Keh-ki menghiburnya, "Sudahlah, tidak apa. Sekali ini dia tidak berhasil merampas peta pusaka tentu dia takkan berhenti begini saja. Selanjutnya kita harus tambah hati-hati, bila menemukan tanda jejak kita dibuntuti dia, harus kita cari akal untuk menawannya."
Kiam-eng merasa selain jalan ini memang tidak ada cara lain yang lebih baik, segera ia berdiri dan berkata, "Baiklah, marilah kita turun ke bawah."
Setelah turun dari puncak gunung, mereka terus menuju ke depan menyusuri jalan sempit, lereng gunung itu makin jauh makin tinggi, juga makin terjal. Terkadang menemui binatang buas melintas di dekat mereka, namun yang membuat mereka gembira adalah hawa pegunungan yang sejuk, rasa gerah selama beberapa hari terakhir ini kini terasa lenyap seluruhnya.
Setelah menempuh perjalanan setengah harian tiba-tiba Keh-ki bertanya, "Kakak Eng, kau bilang di pegunungan ini banyak gas racun, mengapa sejauh ini tidak pernah kita temui"
Kang Zusi http://cerita-silat.co.cc/
"Di tempat ini masih ada jalan setapak yang dapat dilalui, bilamana sudah sampai di bagian yang tidak ada jalan yang dapat ditelusuri, aku kira di situ nanti akan timbul gas racun."
Maksudmu, tempat yang terdapat penduduk takkan ada gas racun," tanya Keh-ki.
"Betul," Kiam-eng mengangguk, "Coba pikir, siapa yang mau tinggal di tempat yang terdapat gas racun?"
"Akan tetapi di sekitar sini kan tidak kita temui penduduk?" ujar Keh-ki sambil memandang sekelilingnya.
"Ada, bilamana tidak ada penduduknya, tentu takkan ada jalan setapak begini." ujar Kiam-eng tertawa.
"Kau kira ... eh, dengarkan, suara apa Itu?"
Tiba-tiba terdengar suara "dung-dung" yang sayup-sayup berkumandang dari kelebatan hutan yang jauh sana.
Keh-ki melengak, katanya, "Kedengarannya seperti bunyi gendang, betul tidak?"
Kiam-eng mendengarkan sejenak dengan cermat, katanya kemudian sambil mengangguk. "Ya, betul, itulah bunyi gendang perang suku setempat."
"Gendang perang apa maksudmu?" tanya Keh-ki heran.

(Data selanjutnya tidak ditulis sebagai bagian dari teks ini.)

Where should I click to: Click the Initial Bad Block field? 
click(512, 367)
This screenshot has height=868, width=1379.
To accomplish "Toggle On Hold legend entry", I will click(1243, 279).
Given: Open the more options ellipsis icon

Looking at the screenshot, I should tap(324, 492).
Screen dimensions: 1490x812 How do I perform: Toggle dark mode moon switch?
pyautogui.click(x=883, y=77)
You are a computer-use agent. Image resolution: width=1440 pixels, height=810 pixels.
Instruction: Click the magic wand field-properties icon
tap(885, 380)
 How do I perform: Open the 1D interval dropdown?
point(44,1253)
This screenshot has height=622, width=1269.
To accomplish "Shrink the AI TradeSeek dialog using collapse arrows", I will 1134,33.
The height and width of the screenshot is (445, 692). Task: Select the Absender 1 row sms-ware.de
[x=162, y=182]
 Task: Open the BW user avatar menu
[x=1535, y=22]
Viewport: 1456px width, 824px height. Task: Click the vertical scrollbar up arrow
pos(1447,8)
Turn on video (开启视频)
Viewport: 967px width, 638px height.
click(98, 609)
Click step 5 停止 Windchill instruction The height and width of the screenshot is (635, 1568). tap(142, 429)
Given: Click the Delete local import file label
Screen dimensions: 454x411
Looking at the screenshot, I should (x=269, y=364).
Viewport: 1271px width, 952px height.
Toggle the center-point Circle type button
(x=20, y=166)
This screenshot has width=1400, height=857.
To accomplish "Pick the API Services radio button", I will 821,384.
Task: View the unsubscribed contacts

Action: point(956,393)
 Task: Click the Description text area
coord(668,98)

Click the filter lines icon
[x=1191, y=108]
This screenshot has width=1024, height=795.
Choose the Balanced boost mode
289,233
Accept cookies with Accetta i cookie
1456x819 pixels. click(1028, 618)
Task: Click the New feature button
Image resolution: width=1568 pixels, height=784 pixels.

"Menurut cerita Sai-hoa-to, katanya di daerah selatan sini ada semacam suku bangsa Kawa, dari suku ini terbagi lagi menjadi Kawa liar dan Kawa jinak, suku Kawa jinak sudah mulai berbaur dengan bangsa Han kita. Sedangkan Kawa liar masih hidup seperti dalam jaman purba yang primitif, mereka juga tahu bercocok tanam segala, namun sukar menggunakan kepala manusia sebagai sesajen untuk malaikat yang menjadi kepercayaan mereka. Setiap kali bilamana mereka hendak melakukan pemburuan kepala manusia, lebih dulu mereka menabuh genderang perang. Entah bunyi genderang sekarang ini berasal dari suku Kawa atau bukan?"
Bunyi genderang itu ternyata makin lama makin riuh, suaranya terkadang meninggi dan terkadang rendah penuh rasa misteri. "Tanpa terasa Keh-ki menjadi takut, katanya. "Hm, kamu menakut-nakuti aku ya?"
Kiam-eng melengong, "untuk apa aku menakut-nakutimu?"
"Habis, untuk apa mereka menggunakan kepala manusia sebagai sesajen?" ujar Keh-ki.
"Soalnya, menurut cerita, pada jaman Sam-Kok, ketika Cu-kat-Liang alias Kong-Beng memadamkan pemberontakan suku bangsa daerah selatan ini, ia lihat kehidupan suku Kawa ini sangat miskin dan menderita, maka ia telah mengajarkan mereka cara menanam padi. Kemudian diketahui pula tabiat suku ini terlampau kejam dan sukar ditundukkan, maka Kong-Beng lantas menguraikan suatu akal mengadu domba agar di antara sesama suku Kawa mereka saling membunuh dengan kejam untuk memusnahkan suku ini.
"Untuk itu Kong-Beng memberikan benih padi yang sudah direbus lebih dulu kepada suku Kawa, dengan sendirinya benih yang ditaburkan ini takkan bersemi. Waktu mereka datang lagi menegur. Kong-Beng lantas menjawab bahwa agar tanaman padi dapat tumbuh dengan subur diperlukan sesajen kepala manusia lelaki.
"Tahun berikutnya, Kong-Beng memberinya benih yang masih segar, berbareng ia mengajarkan cara memotong kepala seorang suku bangsa mereka untuk sesajen, hasilnya sangat memuaskan, biji padi tumbuh dengan baik. Tentu saja suku bangsa Kawa sangat senang sehingga untuk seterusnya setiap kali hendak melakukan tanam padi, lebih dulu mereka mencari korban untuk dipotong kepalanya dan digunakan sebagai sesajen.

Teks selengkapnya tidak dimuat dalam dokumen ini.